Top of RECORDS SUPPLIED

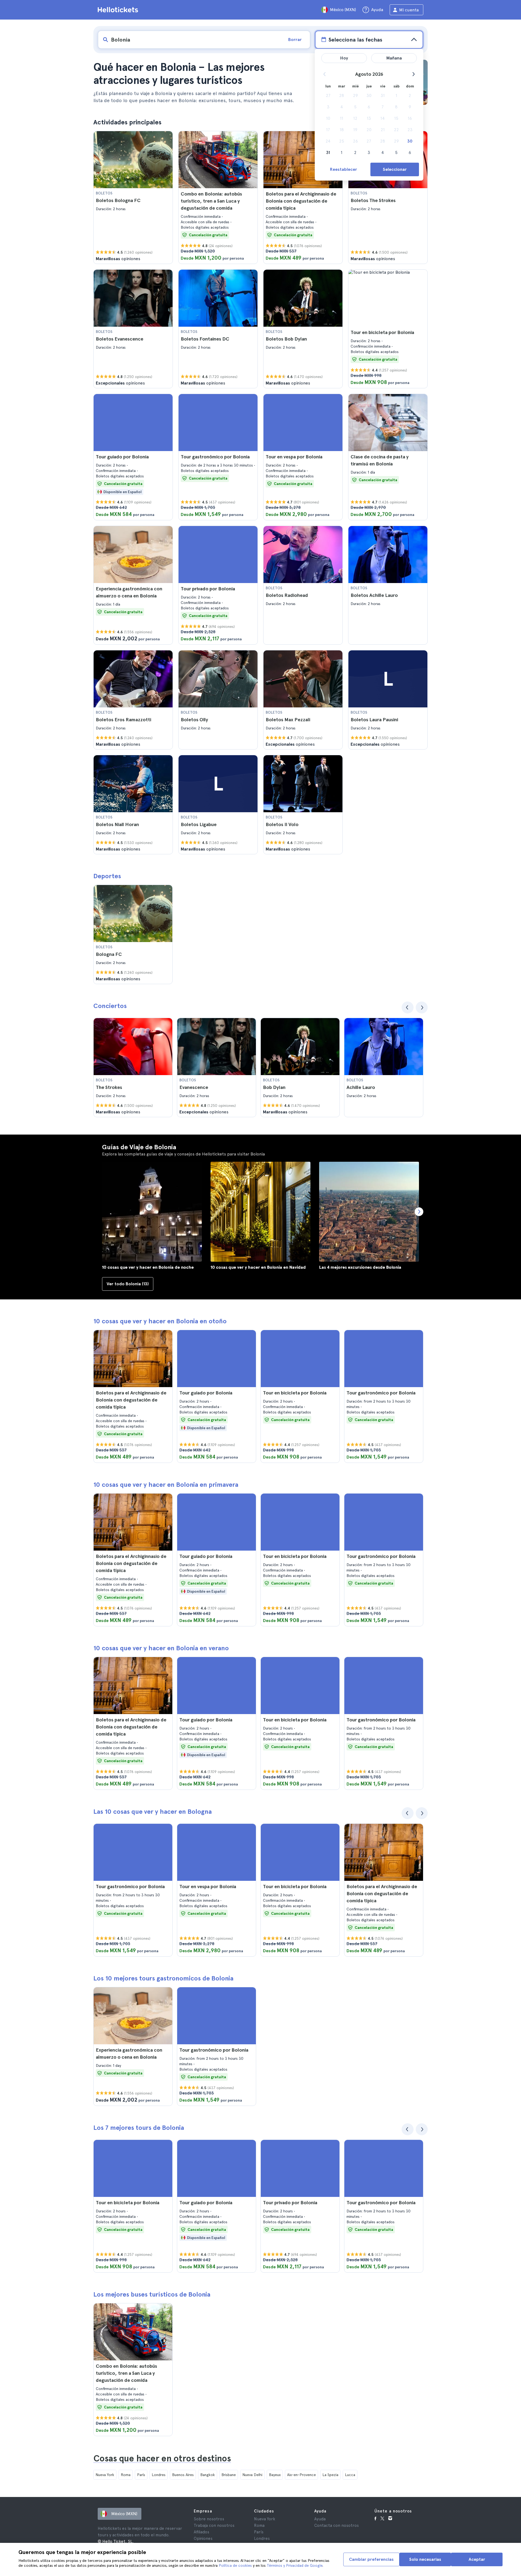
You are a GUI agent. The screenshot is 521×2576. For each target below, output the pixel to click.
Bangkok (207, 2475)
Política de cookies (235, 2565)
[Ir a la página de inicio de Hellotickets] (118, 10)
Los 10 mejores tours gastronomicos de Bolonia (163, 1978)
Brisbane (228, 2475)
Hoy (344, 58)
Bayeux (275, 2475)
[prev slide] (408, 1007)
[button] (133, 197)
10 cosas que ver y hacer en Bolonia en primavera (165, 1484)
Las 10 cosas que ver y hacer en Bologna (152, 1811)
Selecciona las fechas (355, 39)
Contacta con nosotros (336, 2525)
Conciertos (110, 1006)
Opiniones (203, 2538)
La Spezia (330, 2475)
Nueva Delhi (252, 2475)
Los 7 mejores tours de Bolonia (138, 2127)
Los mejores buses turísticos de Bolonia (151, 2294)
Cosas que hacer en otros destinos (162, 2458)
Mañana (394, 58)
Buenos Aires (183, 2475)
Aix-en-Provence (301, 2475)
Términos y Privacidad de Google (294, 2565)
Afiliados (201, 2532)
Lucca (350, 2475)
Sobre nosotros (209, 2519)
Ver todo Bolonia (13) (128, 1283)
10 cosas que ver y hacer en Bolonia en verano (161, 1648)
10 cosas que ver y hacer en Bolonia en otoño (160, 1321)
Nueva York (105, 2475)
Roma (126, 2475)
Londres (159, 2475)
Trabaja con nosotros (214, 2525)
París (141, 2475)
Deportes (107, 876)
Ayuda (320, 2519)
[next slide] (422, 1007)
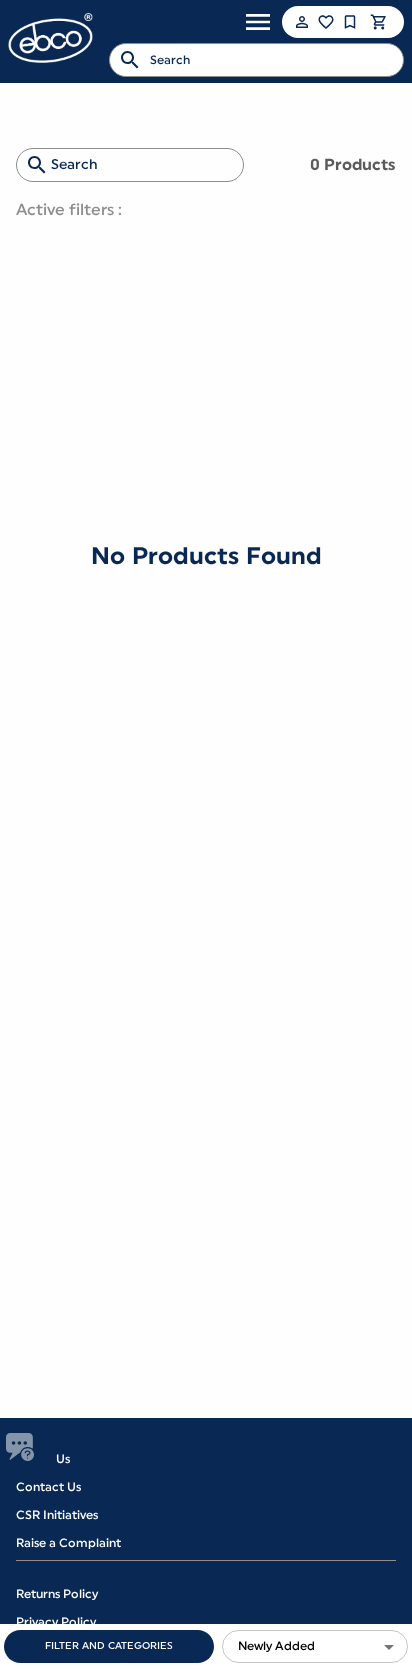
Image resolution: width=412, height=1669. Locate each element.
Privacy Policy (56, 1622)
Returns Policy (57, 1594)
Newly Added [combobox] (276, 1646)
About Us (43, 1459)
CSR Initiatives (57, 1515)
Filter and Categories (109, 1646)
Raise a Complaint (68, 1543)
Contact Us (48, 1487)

Bottom of RECORDS SUPPLIED
Top of RECORDS SUPPLIED

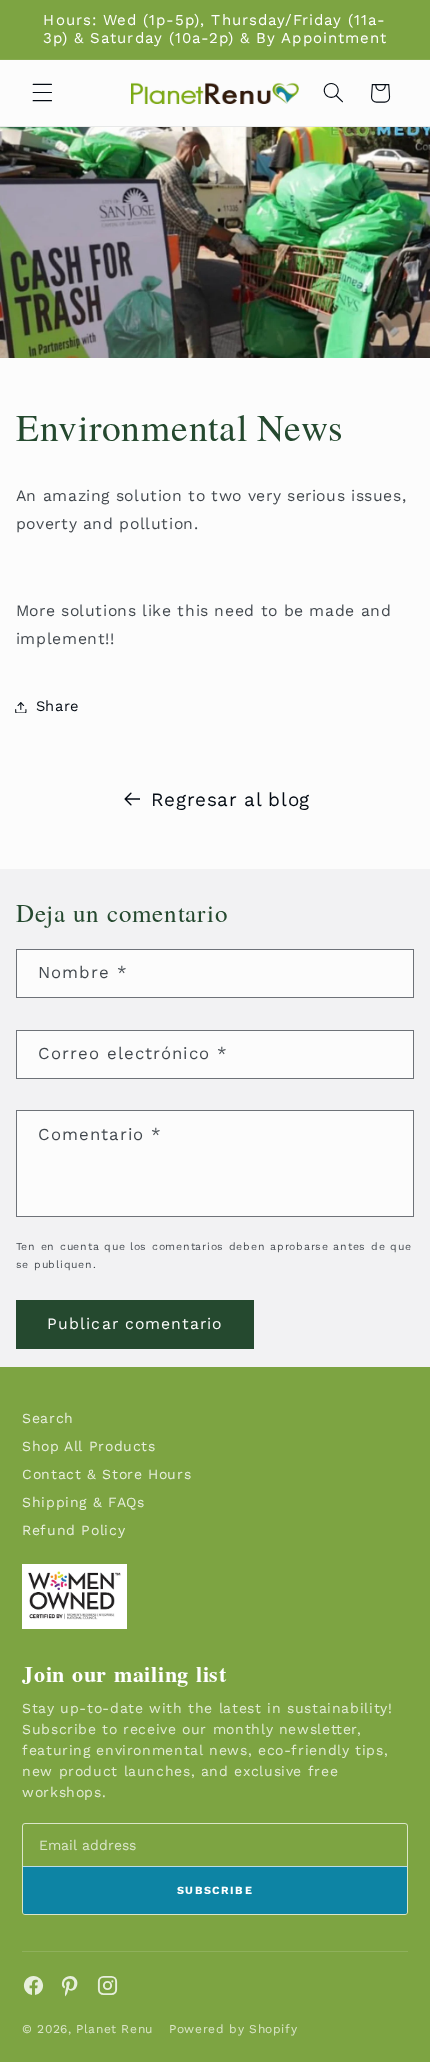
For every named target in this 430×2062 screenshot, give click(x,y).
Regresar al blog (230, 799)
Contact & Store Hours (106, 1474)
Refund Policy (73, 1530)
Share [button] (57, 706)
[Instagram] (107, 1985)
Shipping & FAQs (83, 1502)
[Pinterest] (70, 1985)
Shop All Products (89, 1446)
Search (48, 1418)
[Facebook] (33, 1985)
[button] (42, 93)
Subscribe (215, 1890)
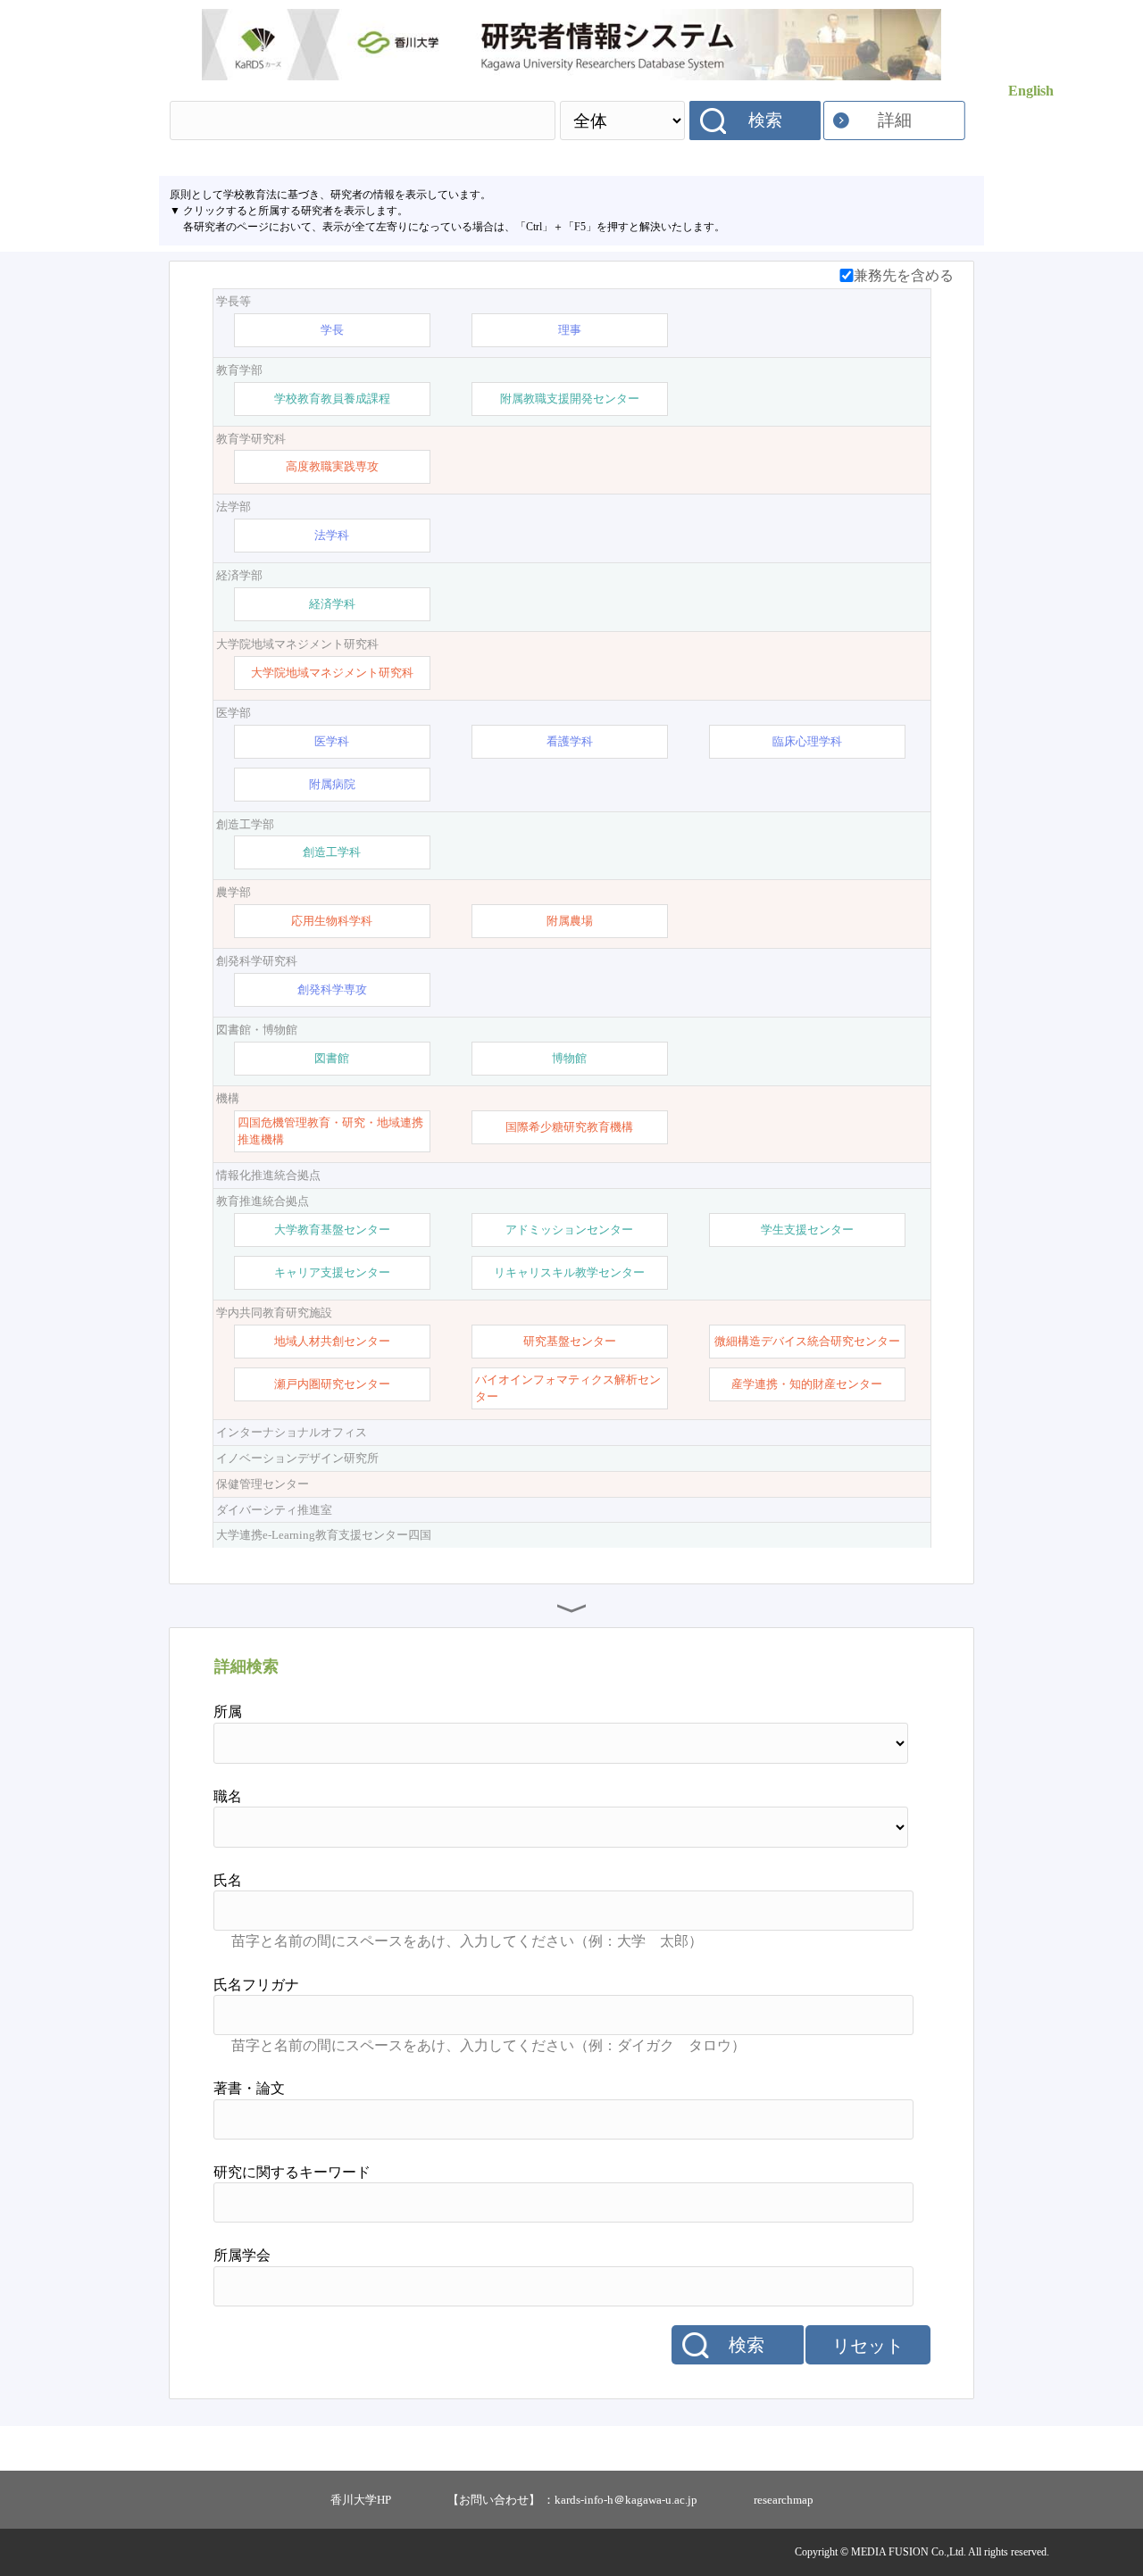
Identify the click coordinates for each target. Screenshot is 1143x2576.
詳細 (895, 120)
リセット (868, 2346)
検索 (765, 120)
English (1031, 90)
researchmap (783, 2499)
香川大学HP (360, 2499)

Bottom of RECORDS SUPPLIED

WORK REQUEST:
In the listing above, locate the line containing "Las 10 cosas" and the line containing "Aix-en-Provence (301, 2475)". Transcribe those two lines and everything between them, exactly as written.

TASK SOLUTION:
Las 10 cosas que ver y hacer en Bologna (152, 1811)
Selecciona las fechas (355, 39)
Contacta con nosotros (336, 2525)
Conciertos (110, 1006)
Opiniones (203, 2538)
La Spezia (330, 2475)
Nueva Delhi (252, 2475)
Los 7 mejores tours de Bolonia (138, 2127)
Los mejores buses turísticos de Bolonia (151, 2294)
Cosas que hacer en otros destinos (162, 2458)
Mañana (394, 58)
Buenos Aires (183, 2475)
Aix-en-Provence (301, 2475)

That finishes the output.